For all that, Smith brought home the NFL’s Comeback Player of the Year award a few weeks ago. (Duh.) He spoke with GQ to talk about the decision to keep his leg, the reasons he decided to play football again, and the chances we’ll see him on the field again in 2021.
Why play football again this year?
That’s the big question. Why? Why would I do that? Just go be happy with the rest of your life kind of thing. I think two things. Like I said, it was so long that I had these huge doubts about ever playing with my kids again, ever being a normal person. You really think about everyday life things, like getting up to the bathroom in the middle of the night, showering, being able to golf again, go on walks, hiking, you name it, skiing, mountain biking. Can I do anything?
It did have to do with the military. Their involvement in my rehab, being the foremost experts on lower limb injuries in the world and the rehab that I was doing, and trying to get back to an elite level. But, really, also the mindset. King of just daring me. And they were the first ones in a rehab session, really early on, to put a football in my hands. Johnny Owens was the PT, and was really involved in my plan coming back. He put a football in my hand.

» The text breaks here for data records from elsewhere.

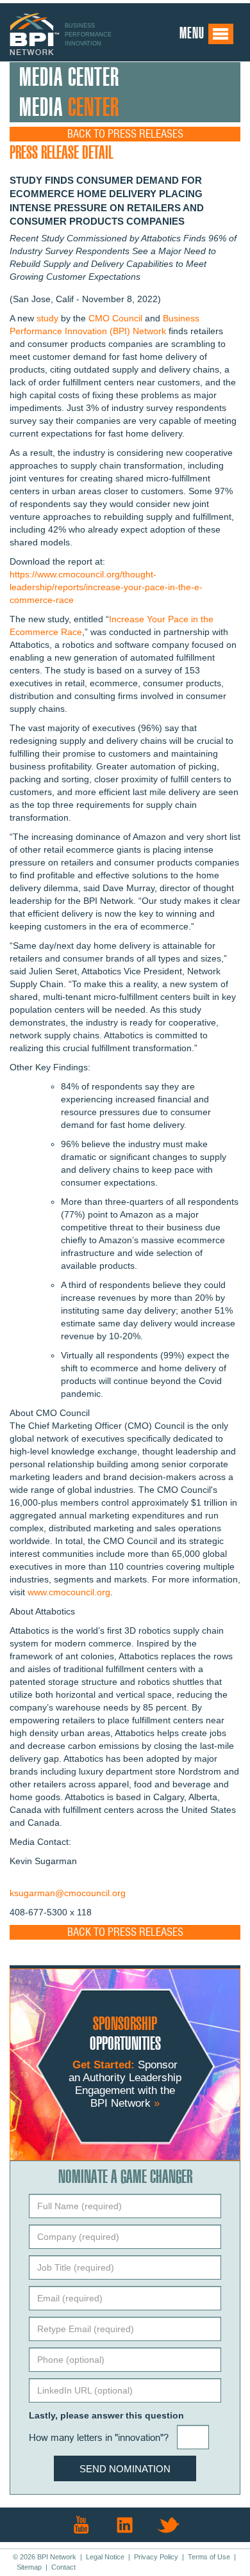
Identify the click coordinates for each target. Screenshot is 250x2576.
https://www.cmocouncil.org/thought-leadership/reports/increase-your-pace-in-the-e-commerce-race (106, 587)
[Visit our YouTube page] (81, 2524)
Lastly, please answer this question (106, 2415)
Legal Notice (105, 2557)
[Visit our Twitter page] (168, 2524)
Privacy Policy (156, 2557)
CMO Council (115, 318)
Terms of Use (209, 2557)
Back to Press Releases (125, 134)
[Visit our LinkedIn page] (125, 2524)
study (47, 318)
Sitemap (29, 2567)
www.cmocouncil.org (69, 1592)
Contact (63, 2567)
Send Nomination (125, 2468)
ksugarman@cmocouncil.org (68, 1893)
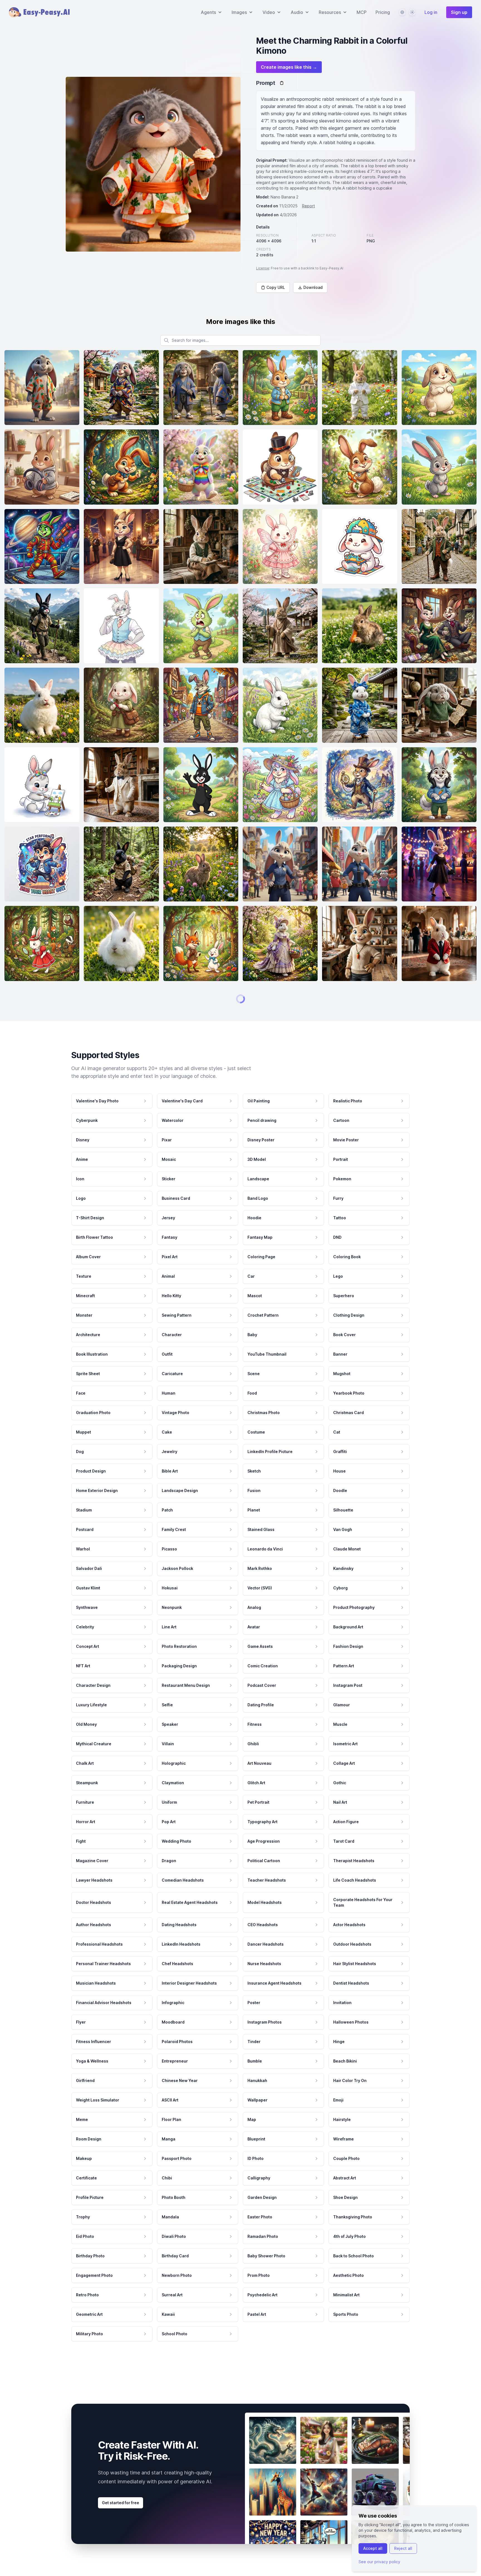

I hadn’t touched a football and I had kind of been bitter towards football because I’m like, I was playing this stupid game and [the injury] happened. I remember how good it felt to play catch, how good it felt to have a football in my hand. I’d been playing catch my whole life, and how natural it felt. My rehab was better. I just enjoyed doing rehab with a football in my hand: Give me the football to see if I can do this. I started thinking about playing quarterback more.
It really did energize me. It started to become this thing, to put this crazy thing out there. I knew if I never achieved it, my life would be better. I would be able to do more. I was going to take my rehab further than I would if I had just settled on being able to stand or golf. I know I’m ancient and old in football terms, being 36, but I was like, “Man, I got the rest of my life. I got young kids. There’s all these things I want to go do that I’ve dreamed about doing outside of football.” I knew football as a vehicle to go try to do this crazy, ambitious thing. I knew, even if I don’t get there, I’ll be better for it and I won’t have any regret that I just settled, that I was happy with just golfing. And I love to golf, so I don’t mean that in any bad way.